4 Easy Steps to Pitching Your Own TV Sitcom
So, you want to pitch a TV show -- a sitcom no less! Or maybe you're just an armchair TV enthusiast, a mental writer playing out episodes of the ideal sitcom in your head. Whether your concept is ideal or idyllic, if you want to get it off the ground, you need to get your head out of the clouds and start viewing your human reality in terms of numbers -- good numbers. Take a tip from Seth MacFarlane: Be sure to include an African American, a disabled character, and an Asian reporter if you want to stand a chance in TV land.
In other words, start counting your minorities.

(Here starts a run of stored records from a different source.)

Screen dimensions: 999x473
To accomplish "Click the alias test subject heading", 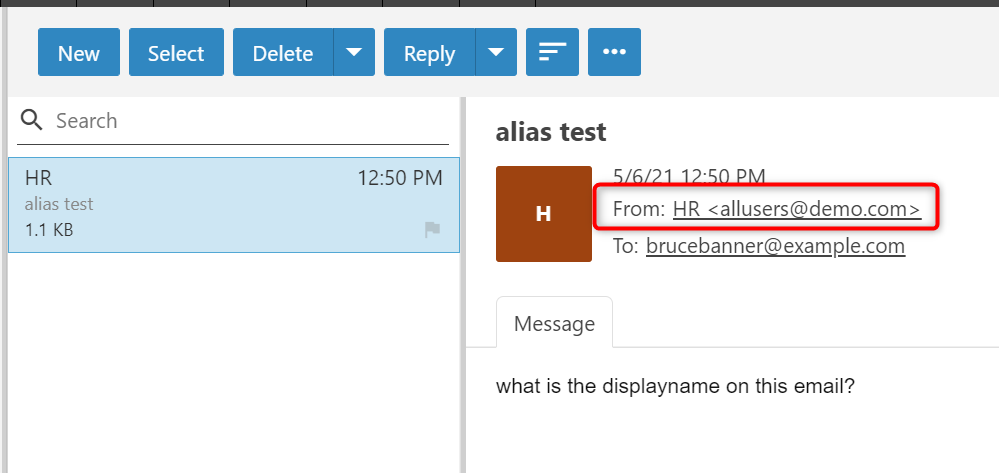I will click(x=551, y=132).
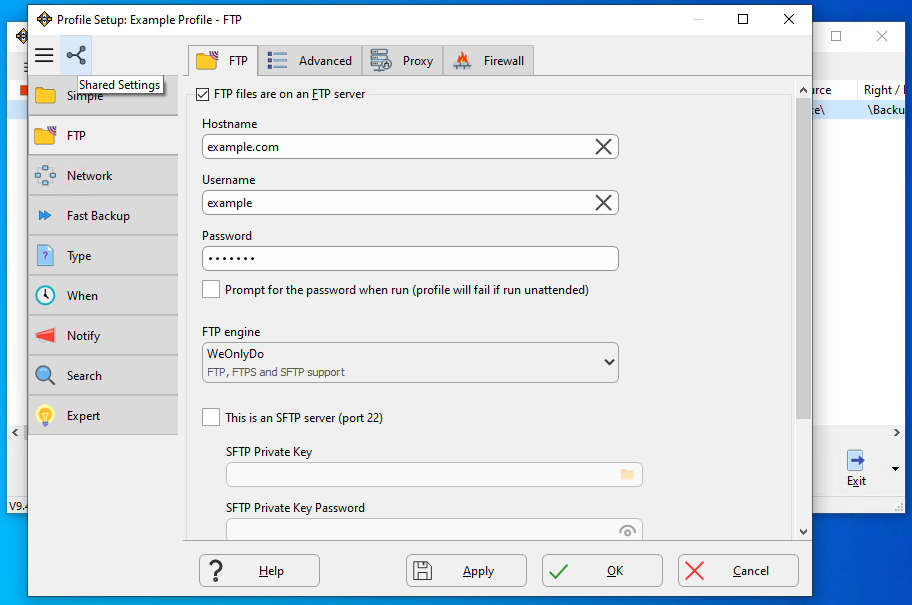Enable Prompt for the password when run
This screenshot has width=912, height=605.
click(211, 290)
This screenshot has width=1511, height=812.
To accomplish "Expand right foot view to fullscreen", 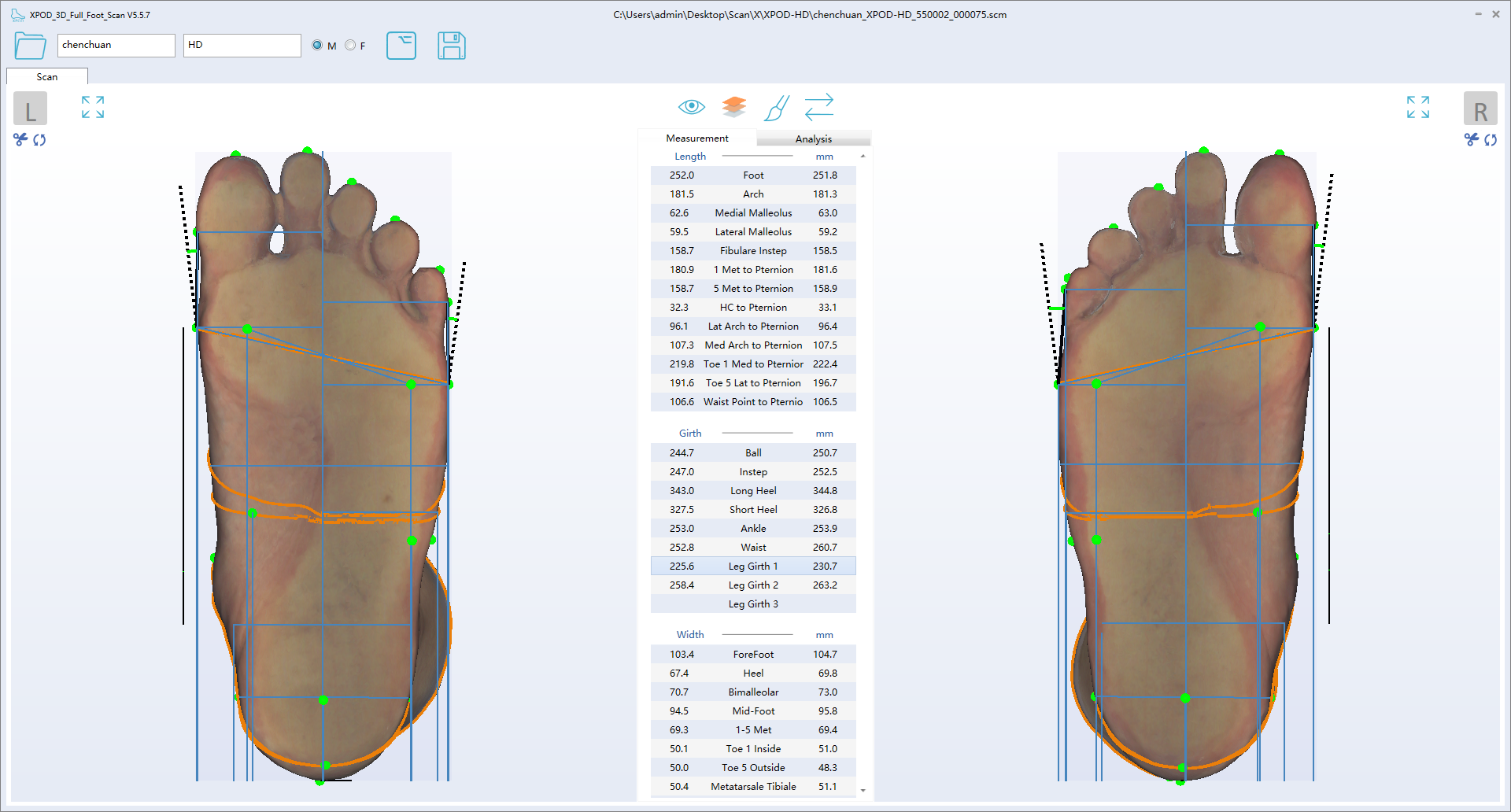I will click(x=1417, y=107).
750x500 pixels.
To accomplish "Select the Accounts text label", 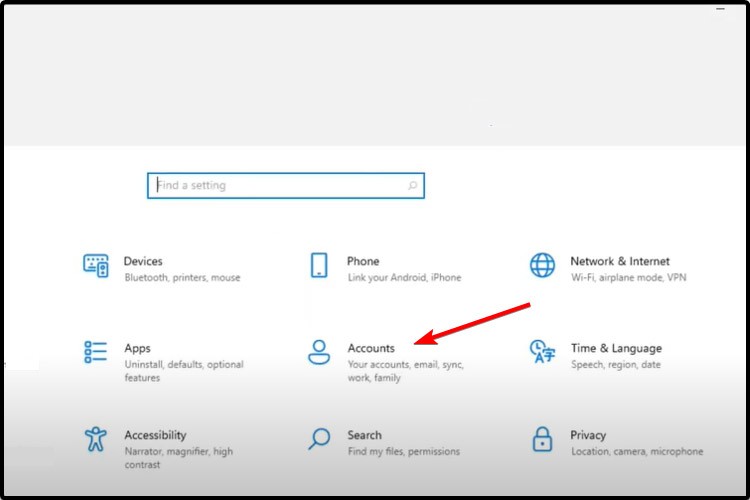I will click(x=371, y=348).
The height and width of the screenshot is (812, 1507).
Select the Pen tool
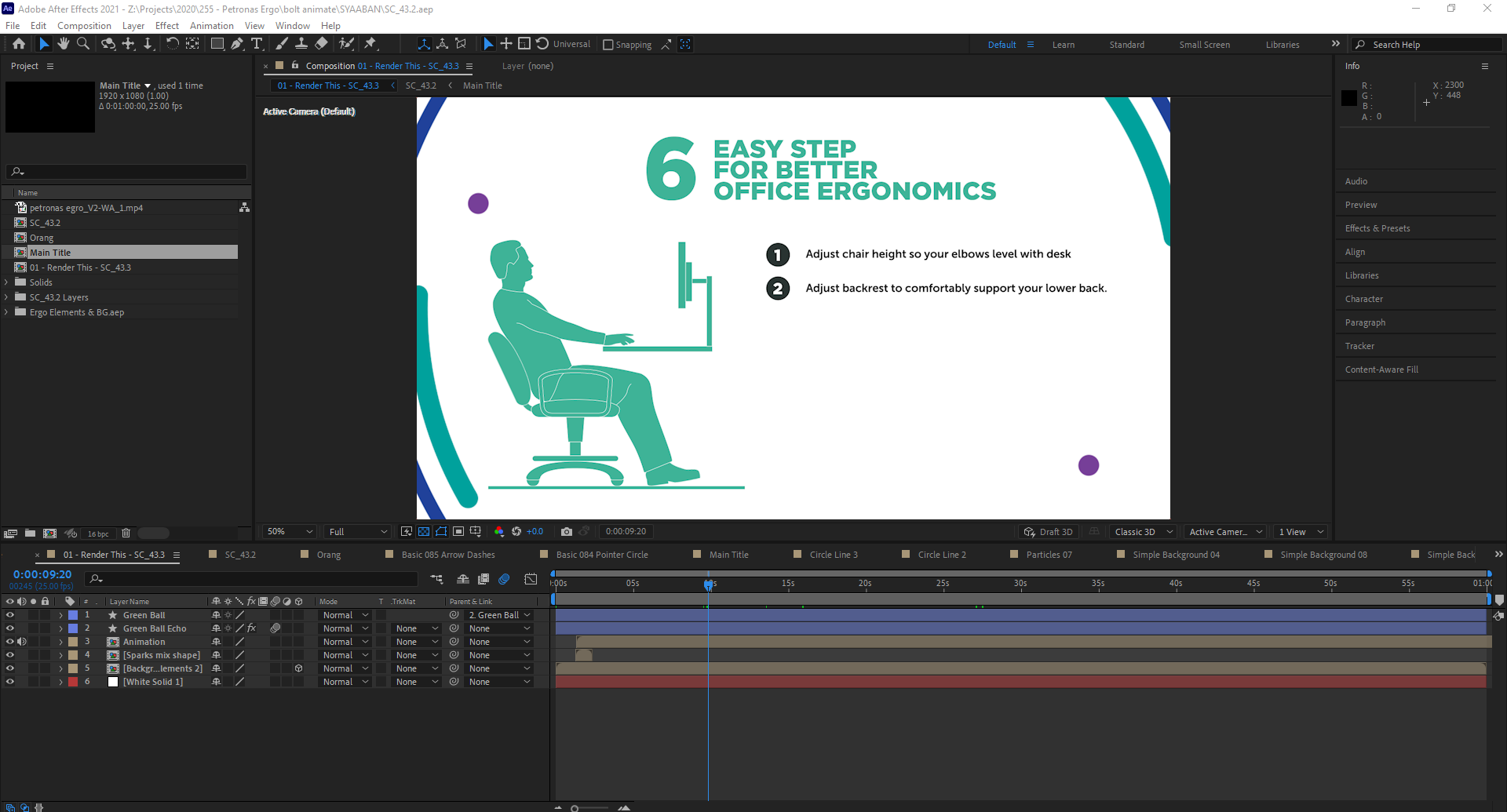pyautogui.click(x=237, y=44)
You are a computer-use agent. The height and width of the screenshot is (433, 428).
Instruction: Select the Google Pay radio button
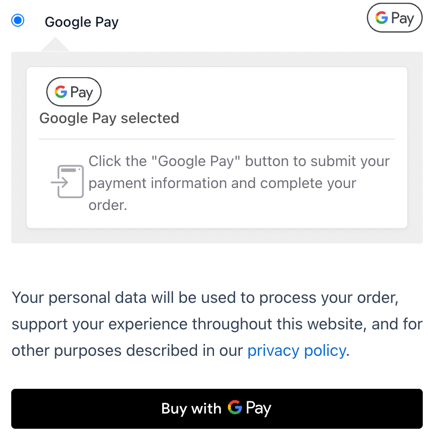[18, 21]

It's all in the spirit of being fair that we view people based on their color, class, gender, or physical ability. Not only is it fair, it is super easy to follow the 4-step program for crafting your perfectly pitch-able TV sitcom.
So, get out your calculators and get ready for a math lesson in how to write a situation comedy for television!
Step 1: Study the Demographics and Stock Your Writer's Room Accordingly
Minority is a numeric term. Call me a sensitive Jew, but when I start hearing people referred to in numeric terms, I get a little nervous chill of disgust running down my spine. After all, it wasn't that long ago that I was being counted and numbered by two graduate students eyeing me up in their rear-view mirror and asking, "Why are there so many of you in the media?"
Oddly enough, the same people who are so quick to decide that Hitler's IBM-precision math was a bad thing have absolutely no problem counting and grouping heads when it comes to who appears on a television screen.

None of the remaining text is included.